There does not seem to be a nonlinear relationship among any of the variables.

  1. In Section 7.7, it was mentioned that GAMs are generally fit using a backfitting approach. The idea behind backfitting is actually quite simple. We will now explore backfitting in the context of multiple linear regression.

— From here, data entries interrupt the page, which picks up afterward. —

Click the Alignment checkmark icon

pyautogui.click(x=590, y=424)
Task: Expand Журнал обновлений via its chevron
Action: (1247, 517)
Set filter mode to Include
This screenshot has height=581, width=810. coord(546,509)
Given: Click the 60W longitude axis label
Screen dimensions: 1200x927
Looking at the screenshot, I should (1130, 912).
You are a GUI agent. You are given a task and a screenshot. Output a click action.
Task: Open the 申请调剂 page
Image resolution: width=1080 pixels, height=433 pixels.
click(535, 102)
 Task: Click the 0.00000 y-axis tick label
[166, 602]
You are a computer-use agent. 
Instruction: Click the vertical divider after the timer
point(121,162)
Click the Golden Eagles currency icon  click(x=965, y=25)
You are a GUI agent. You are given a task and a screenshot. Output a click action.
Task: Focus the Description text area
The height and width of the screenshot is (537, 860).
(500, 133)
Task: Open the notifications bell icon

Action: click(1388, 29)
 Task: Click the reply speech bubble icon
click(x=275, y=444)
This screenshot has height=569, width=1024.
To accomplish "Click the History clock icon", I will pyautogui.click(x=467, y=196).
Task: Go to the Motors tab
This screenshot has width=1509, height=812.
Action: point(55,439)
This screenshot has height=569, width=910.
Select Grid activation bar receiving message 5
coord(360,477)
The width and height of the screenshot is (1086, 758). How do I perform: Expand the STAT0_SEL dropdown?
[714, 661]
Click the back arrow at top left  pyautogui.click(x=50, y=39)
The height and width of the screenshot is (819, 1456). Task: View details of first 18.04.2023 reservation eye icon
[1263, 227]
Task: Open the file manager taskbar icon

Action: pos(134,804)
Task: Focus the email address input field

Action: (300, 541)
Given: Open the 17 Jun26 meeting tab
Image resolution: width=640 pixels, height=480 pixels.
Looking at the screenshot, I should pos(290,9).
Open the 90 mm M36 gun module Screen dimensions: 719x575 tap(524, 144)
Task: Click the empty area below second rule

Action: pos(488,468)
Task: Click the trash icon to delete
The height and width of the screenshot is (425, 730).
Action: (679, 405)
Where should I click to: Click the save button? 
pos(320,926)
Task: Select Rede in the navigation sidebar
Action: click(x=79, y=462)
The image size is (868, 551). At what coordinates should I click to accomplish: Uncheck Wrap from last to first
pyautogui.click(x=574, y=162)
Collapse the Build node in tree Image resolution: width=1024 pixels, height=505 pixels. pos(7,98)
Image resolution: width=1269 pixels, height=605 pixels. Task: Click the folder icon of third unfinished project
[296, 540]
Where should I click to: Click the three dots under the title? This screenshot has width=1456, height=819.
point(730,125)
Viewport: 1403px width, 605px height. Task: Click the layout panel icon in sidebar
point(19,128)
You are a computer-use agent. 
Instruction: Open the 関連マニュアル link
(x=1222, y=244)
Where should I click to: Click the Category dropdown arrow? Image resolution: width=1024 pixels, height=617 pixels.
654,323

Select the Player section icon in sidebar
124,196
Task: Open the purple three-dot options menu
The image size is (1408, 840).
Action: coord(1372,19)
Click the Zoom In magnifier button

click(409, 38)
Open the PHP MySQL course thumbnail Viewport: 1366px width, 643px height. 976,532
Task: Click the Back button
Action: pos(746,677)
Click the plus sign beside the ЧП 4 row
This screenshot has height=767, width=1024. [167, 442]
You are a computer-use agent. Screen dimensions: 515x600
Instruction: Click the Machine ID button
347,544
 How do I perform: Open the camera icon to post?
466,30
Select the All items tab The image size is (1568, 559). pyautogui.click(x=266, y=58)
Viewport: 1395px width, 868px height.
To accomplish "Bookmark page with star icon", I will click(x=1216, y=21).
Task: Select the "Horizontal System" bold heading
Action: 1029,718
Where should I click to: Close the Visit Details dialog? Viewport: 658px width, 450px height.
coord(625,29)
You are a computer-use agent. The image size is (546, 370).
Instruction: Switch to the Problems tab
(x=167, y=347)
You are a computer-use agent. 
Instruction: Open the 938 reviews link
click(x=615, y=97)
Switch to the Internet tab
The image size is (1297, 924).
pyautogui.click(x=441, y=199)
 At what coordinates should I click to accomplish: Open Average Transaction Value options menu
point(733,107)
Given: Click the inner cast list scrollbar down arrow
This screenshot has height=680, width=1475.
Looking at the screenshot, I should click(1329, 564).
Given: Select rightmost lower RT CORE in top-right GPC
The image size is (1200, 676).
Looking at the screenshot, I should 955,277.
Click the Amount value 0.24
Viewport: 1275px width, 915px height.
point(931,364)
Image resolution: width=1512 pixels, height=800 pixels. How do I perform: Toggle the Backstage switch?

Suppose that we would like to perform multiple linear regression, but we do not have software to do so. Instead, we only have software to perform simple linear regression. Therefore, we take the following iterative approach: we repeatedly hold all but one coefficient estimate fixed at its current value, and update only that coefficient estimate using a simple linear regression. The process is continued until convergence—that is, until the coefficient estimates stop changing.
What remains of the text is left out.